=== PROBLEM STATEMENT ===
Set down nothing but the lines from the one containing "Viewport: 981px width, 894px" to the final line of the material, exactly as written, and drop the pictures.

===== DATA IN THIS EXERCISE

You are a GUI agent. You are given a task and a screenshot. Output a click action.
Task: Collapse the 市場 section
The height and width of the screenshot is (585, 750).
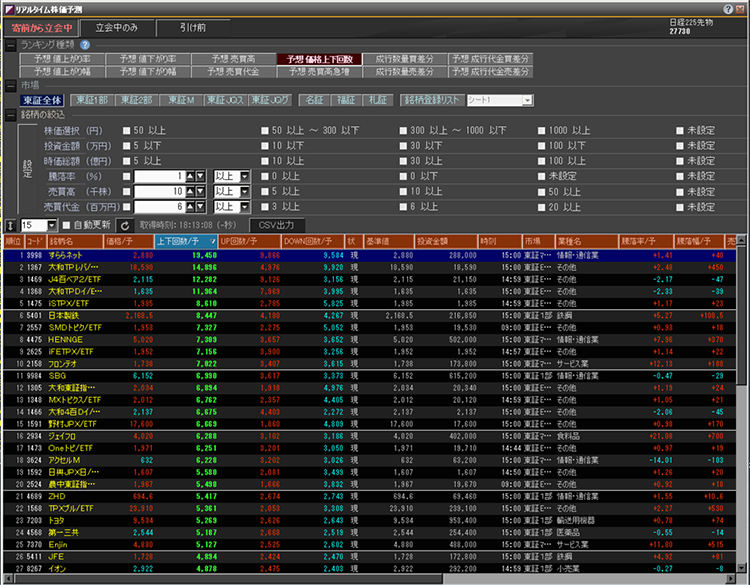pos(11,86)
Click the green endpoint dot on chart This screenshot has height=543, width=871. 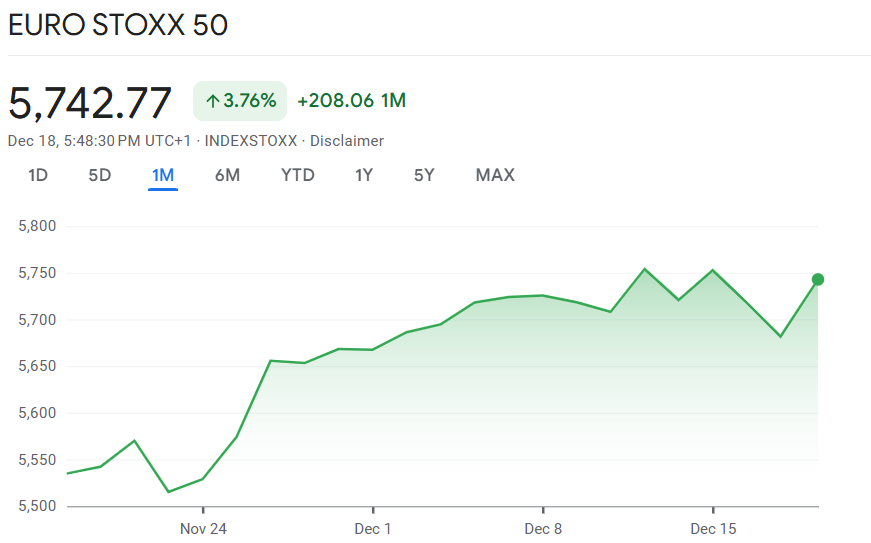818,279
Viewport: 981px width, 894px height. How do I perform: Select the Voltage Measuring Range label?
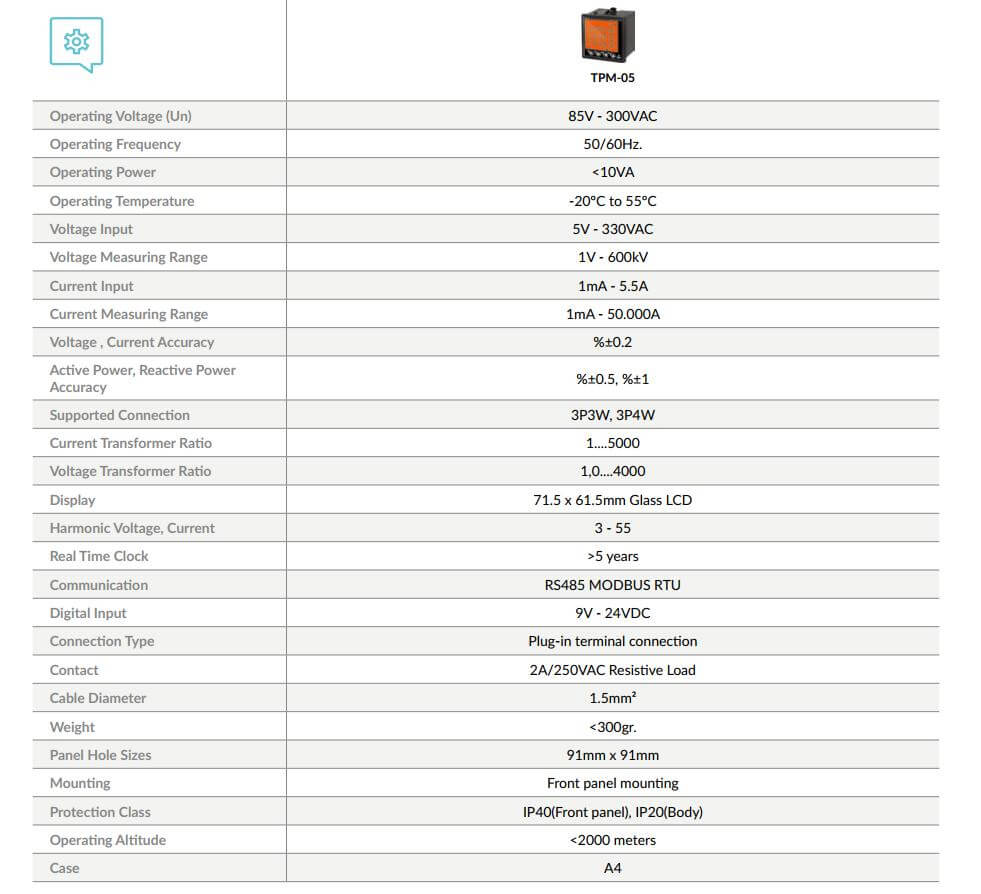click(x=129, y=257)
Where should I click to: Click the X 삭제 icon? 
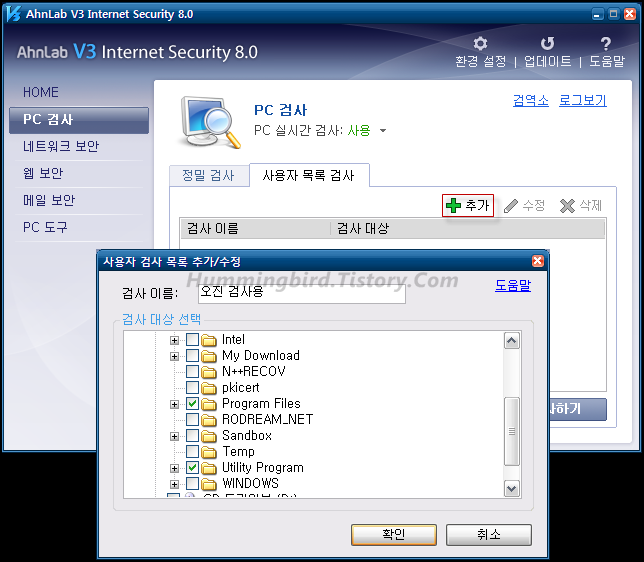pyautogui.click(x=567, y=206)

==========

=== WRITTEN RESPONSE ===
Viewport: 981px width, 894px height. How do I perform: Select the Voltage Measuring Range label?
click(x=129, y=257)
Where should I click to: Click the X 삭제 icon? 
pyautogui.click(x=567, y=206)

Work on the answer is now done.